Weeks ago Claire had put out a BOLO on the medical examiner’s network, seeking information about needle marks on people who appeared to have died suddenly, with no known cause. Other people had access to this network. The Chronicle subscribed to it, for instance, and so did the Daily News. Cindy had asked Rich for confirmation. Which he had given her.
He hadn’t told her anything confidential, but she had known she was onto something when Sarah Nugent, only forty-one years old, died two days ago in front of her hotel—cause of death unknown.
Lindsay was the primary investigator on the case.
It was SOP to get a quote from her, but Cindy didn’t need it. What she needed to do was get the story out before another paper ran it. As for the empty v
ial marked “succinylcholine,” she could write that the tip had come from an anonymous source close to the investigation.
But should she? Should she write the story without Lindsay saying, “Sure. Go for it”?
Cindy went back to the restaurant and joined the girls for Key lime pie and tea. “Off the record” hardly applied, as she didn’t hear a thing her friends were saying. She was thinking of Lindsay.
With or without Lindsay’s permission, she had to write the story. Journalism wasn’t a hobby. It was a job with a responsibility to the public to write the truth. Plus, it was her job.

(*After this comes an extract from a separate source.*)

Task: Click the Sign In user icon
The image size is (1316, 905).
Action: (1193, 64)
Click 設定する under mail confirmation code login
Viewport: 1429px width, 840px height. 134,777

After the check had been paid, Cindy called Rich and let him know that she was on the way home. As she drove, she organized the story in her mind and thought she could have it in the publisher’s inbox before he got his morning coffee.
When she was a block from home, she tried calling Lindsay, and when she didn’t pick up, she left a message.
“Linds, call me, please. I want to run the Sarah Nugent story and talk about the formerly presumed heart attacks. I’m not going to mention Claire by name. But I could sure use a quote from you.”
The story was writing itself inside her head. Cindy couldn’t wait to start putting the words down.
CHAPTER 68
I WAS MAKING breakfast for Julie, with the TV on in the background, when I heard reporter Susan Steinhardt of Channel 5 say, “This just in. A number of deaths in San Francisco originally attributed to heart failure appear, instead, to have been murders.”
Say that again?
I dialed down the stove and amped up the volume. Ms. Steinhardt was on set, dark hair perfectly waved, coolly delivering her report, which felt anything but cool to me.
She said, “Senior crime writer Cindy Thomas of the San Francisco Chronicle broke this story only minutes ago. She writes that as many as five victims have died from injections of a paralytic drug called succinylcholine.